The war is in full swing, the occupying boot is trampling Paris. The same Paris in which, fifty years after the war, a young girl wakes up from a coma after a serious accident, knowing nothing about herself and her past. Paris, the city of love, light, and art, the city of fine cheese and even finer wine, will be conveyed by two women in a completely different way.
Céline is a widow and mother of a beautiful, very clever little girl, Cosi, and also the owner of the most famous flower shop in Paris. But she lives or rather tries to survive in Paris during WWII. After her fiancée and father are swept up in the maelstrom of war, Celine is forced to live on 18 Clare Street. She must survive ten months of captivity.
Caroline in 2007 is staring her new life in this new, modern Paris. Discovering an old room in her apartment at 18 Rue Claire, she will find a box of letters addressed to Luc. One phone call will open the doors to the past. Moreover, it will reveal long-kept secrets and bring to light the painful truth about the history of this apartment and their close connection. Will these revelations bring Caroline back to life and set her on the right path?
Will Caroline regain her lost memory? How are the two women’s stories connected? Will Celine and Cosi be saved?
The rest of the story will answer all these questions that run through our minds while reading this book.
I enjoyed Sarah’s writing. The writing style is as usual – fluid and vivid, like part of a movie script. I liked the story of the past, as is the case with almost all such historical dramas. But what makes this book a little different from the others is the emphasis placed on telling the story from the present.
It was interesting to read about how each period has its own story. As every generation and every time leave their mark on the places where they spent part of their lives, whether we want to admit it or not, they influence us by projecting associations, memories, and emotions about something that once happened right here, between these walls within which we find ourselves today. Well, that’s exactly what All the Flowers in Paris by Sarah Jio is like.

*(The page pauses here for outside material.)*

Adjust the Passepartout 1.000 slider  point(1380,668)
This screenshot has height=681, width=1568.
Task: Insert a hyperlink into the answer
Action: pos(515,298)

The only thing that I found a bit limp and unstable is Caroline’s character. Some of her actions were very incomprehensible to me, thoughtless, somehow I didn’t quite manage to connect with her character, but that doesn’t make the book bad. Celine, on the other hand, really left a wonderful impression on me, such a nice, self-sacrificing and tame character – you just can’t help but like her.
All the Flowers in Paris by Sarah Jio is so well put together, and so real. Two times, two destinies, two lotuses struggling to feel the kisses of the golden sun are seamlessly intertwined. A lot of pain, a huge struggle, a strong will, pride, principles, rape, losses, and sacrifices.
So many characters are closely related, yet distant, so deep insights and wisdom. Make All the Flowers in Paris by Sarah Jio next on your TBR list and enjoy discovering how the most important things in life are gratitude, forgiveness, and love.
This sounds like a good one and I like reading dual timelines like this. Great review!